= Matrix geometric method =

Method of analysis in probability theory

In probability theory, the matrix geometric method is a method for the analysis of quasi-birth–death processes, continuous-time Markov chain whose transition rate matrix has a repetitive block structure. The method was developed "largely by Marcel F. Neuts and his students starting around 1975."

==Method description==

The method requires a transition rate matrix with tridiagonal block structure as follows

$$Q=\begin{pmatrix}
B_{00} & B_{01} \\
B_{10} & A_1 & A_2 \\
& A_0 & A_1 & A_2 \\
&& A_0 & A_1 & A_2 \\
&&& A_0 & A_1 & A_2 \\
&&&& \ddots & \ddots & \ddots
\end{pmatrix}$$

where each of B_{00}, B_{01}, B_{10}, A_{0}, A_{1} and A_{2} are matrices. To compute the stationary distribution π writing π Q = 0 the balance equations are considered for sub-vectors π_{i}

$$\begin{align}
\pi_0 B_{00} + \pi_1 B_{10} &= 0\\
\pi_0 B_{01} + \pi_1 A_1 + \pi_2 A_0 &= 0\\
\pi_1 A_2 + \pi_2 A_1 + \pi_3 A_0 &= 0 \\
& \vdots \\
\pi_{i-1} A_2 + \pi_i A_1 + \pi_{i+1} A_0 &= 0\\
& \vdots \\
\end{align}$$

Observe that the relationship

$\pi_i = \pi_1 R^{i-1}$

holds where R is the Neuts' rate matrix, which can be computed numerically. Using this we write

$$\begin{align}
\begin{pmatrix}\pi_0 & \pi_1 \end{pmatrix}
\begin{pmatrix}B_{00} & B_{01} \\ B_{10} & A_1 + RA_0 \end{pmatrix}
= \begin{pmatrix} 0 & 0 \end{pmatrix}
\end{align}$$

which can be solve to find π_{0} and π_{1} and therefore iteratively all the π_{i}.

==Computation of R==

The matrix R can be computed using cyclic reduction or logarithmic reduction.

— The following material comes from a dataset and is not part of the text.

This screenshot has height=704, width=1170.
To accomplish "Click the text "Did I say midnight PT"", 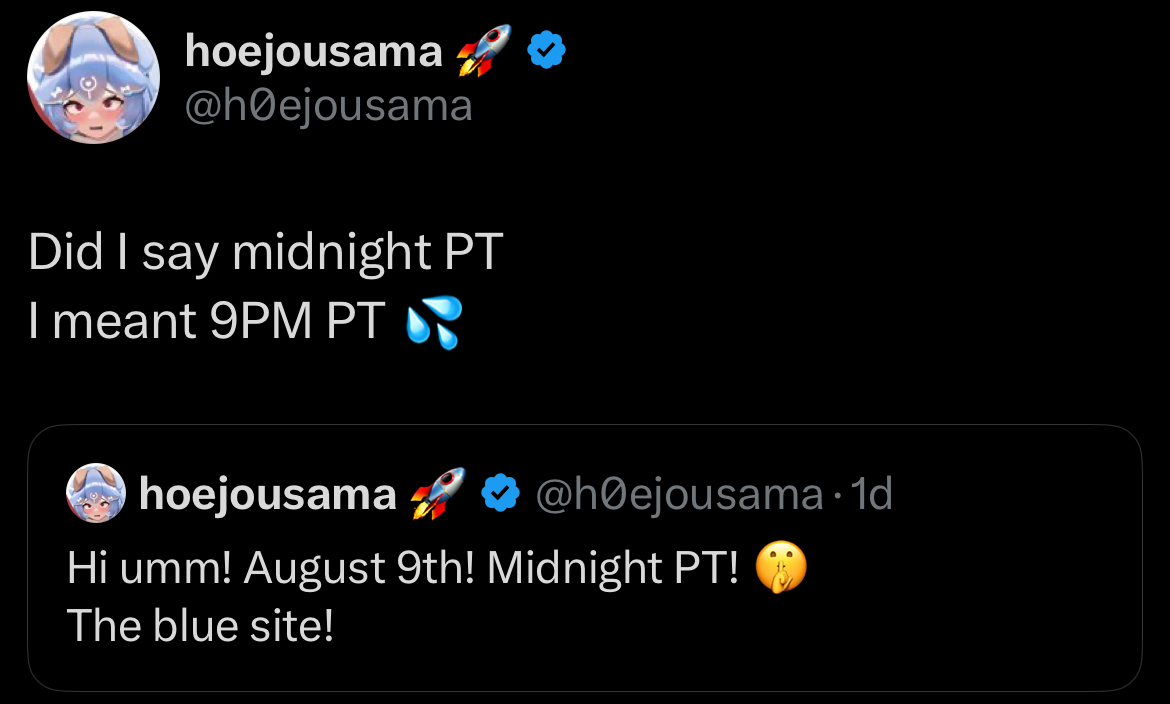I will (x=264, y=254).
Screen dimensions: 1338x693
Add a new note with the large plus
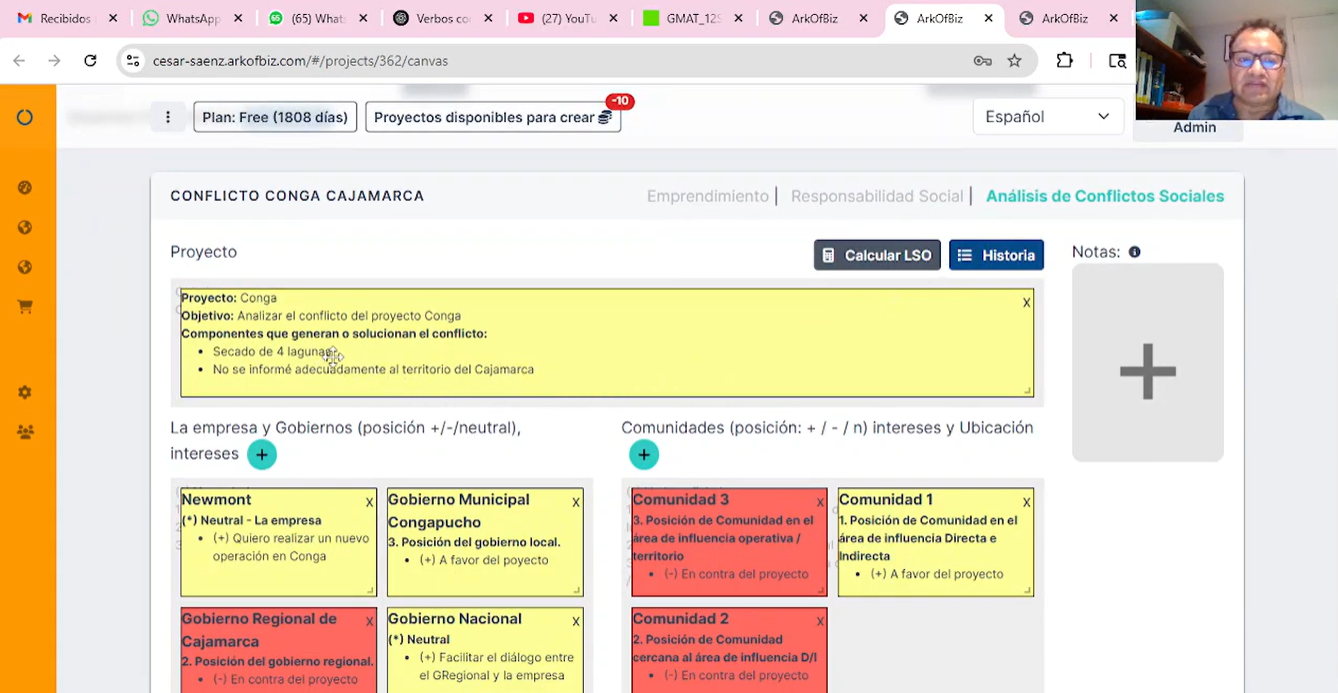coord(1148,372)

==Matrix analytic method==

The matrix analytic method is a more complicated version of the matrix geometric solution method used to analyse models with block M/G/1 matrices. Such models are harder because no relationship like π_{i} = π_{1} R^{i - 1} used above holds.